Это стремление к самонаблюдению у Толстого начинается со времени пробуждения сознания. Оно гнездится уже в розовом, неловко двигающемся детском теле, еще до овладения языком, и исчезает на восемьдесят третьем году жизни, на смертном одре, когда желанное слово уже не может принудить к повиновению язык и умирающие уста непонятными дуновениями колышут воздух. Но в этом громадном промежутке – от молчаливого начала до молчаливого конца – нет минуты без слова и записи. Уже в девятнадцать лет, едва окончив гимназию, студент покупает дневник. «Я никогда не имел дневника, – пишет он на первых же листках, – потому что не видал никакой пользы от него. Теперь же, когда я занимаюсь развитием своих способностей, по дневнику я буду в состоянии судить о ходе своего развития. В дневнике должна находиться таблица правил, и в дневнике должны быть тоже определены мои будущие деяния». В безбородого юношу уже вселился будущий мировой педагог – Толстой, который с самого начала смотрит на жизнь как на «серьезное дело», которое нужно вести разумно и постоянно контролировать.

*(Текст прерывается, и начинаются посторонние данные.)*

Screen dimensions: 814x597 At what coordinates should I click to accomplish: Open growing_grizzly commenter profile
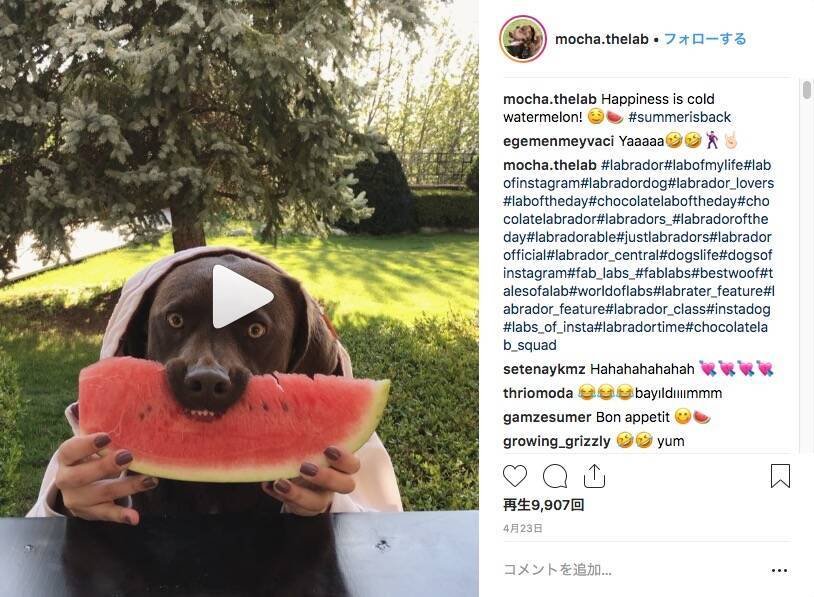(557, 441)

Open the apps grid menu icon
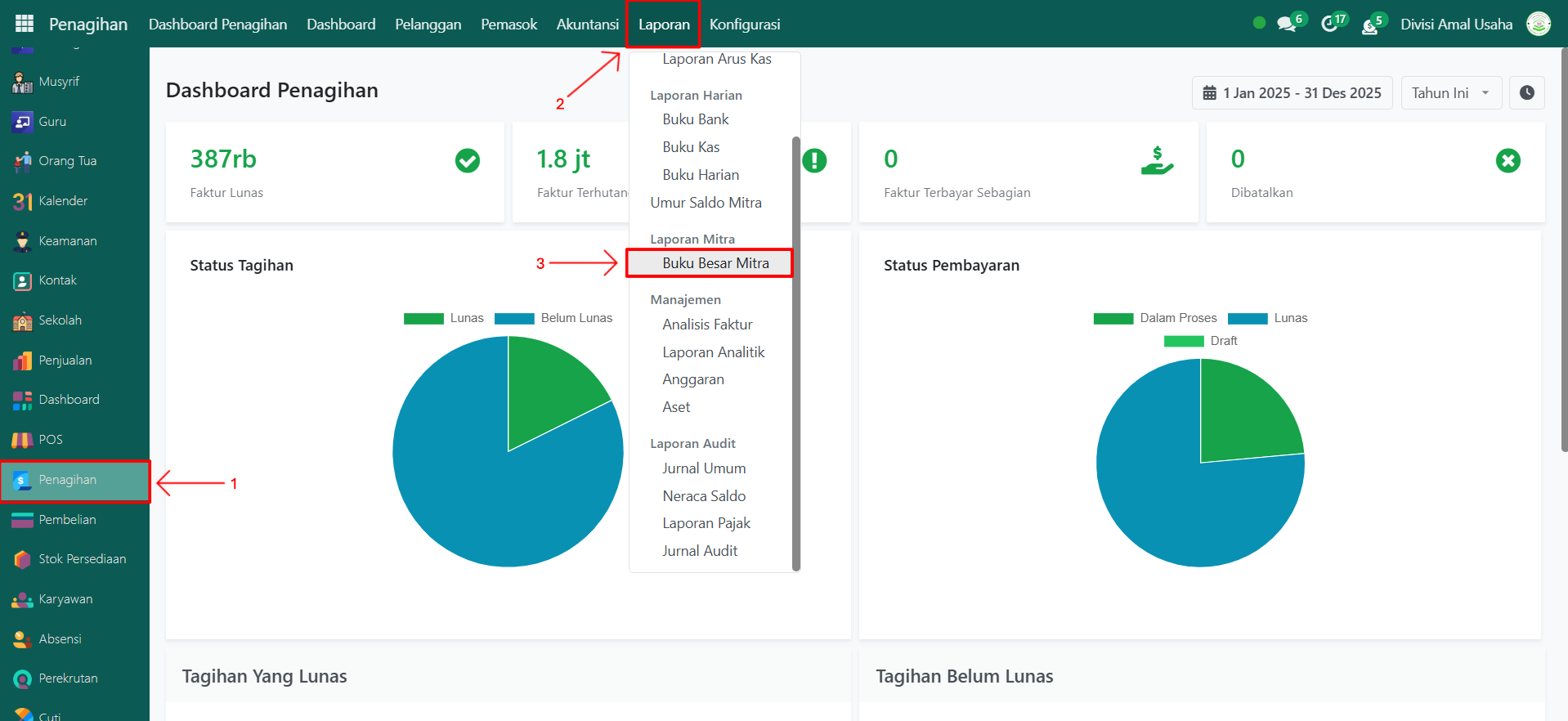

По-коммерчески он открывает себе счет обязанностей, дебет и кредит намерений и исполнений. О внесенном капитале – своей личности – девятнадцатилетний Толстой судит уже вполне здраво. Он констатирует при первой инвентаризации своих данных, что он «исключительный человек», с «исключительной» задачей; но вместе с тем этот полумальчик уже немилосердно отмечает, какую громадную силу воли он должен развить, чтобы принудить свою склонную к лени, неуравновешенности, нетерпению и чувственности натуру к моральным жизненным подвигам. С волшебно-сознательным инстинктом рано созревший психолог чувствует свои опаснейшие свойства: типично русскую переоценку себя, расточение своих сил, трату времени, необузданность. И он устанавливает контрольный аппарат ежедневных достижений, чтобы не пропадал ни один золотник времени: дневник, таким образом, служит стимулом, педагогически подталкивающим к самоизучению, и должен – все вспоминается изречение Толстого – «стеречь собственную жизнь». С немилосердной беспощадностью мальчик резюмирует результат дня: «С 12 до 2 говорил с Бегичевым, слишком откровенно тщеславно и обманывая себя. С 2 до 4 гимнастика; мало твердости и терпения. От 4 до 6 обедал и покупки сделал ненужные. Дома не писал, лень; долго не решался ехать к Волконским; у них говорил – слабо – трусость. Вел себя плохо: трусость, тщеславие, необдуманность, слабость, лень». Так рано, так беспощадно сурово детская рука сжимает горло, и эта стальная хватка продолжается шестьдесят лет; как девятнадцатилетний, так и восьмидесятидвухлетний Толстой держит наготове плеть: так же как в молодости, он в дневнике поздних лет награждает себя ругательствами «трусливый, скверный, ленивый», когда усталое тело не подчиняется беспрекословно спартанской дисциплине воли. От первого до последнего мгновения Толстой стоит на страже своей жизни, с прусской суровостью, неистово верный долгу вахмистр самодисциплины, окриками, угрозами и сердитыми ударами ружейного приклада прогоняющий себя от отдыха и лени навстречу совершенству.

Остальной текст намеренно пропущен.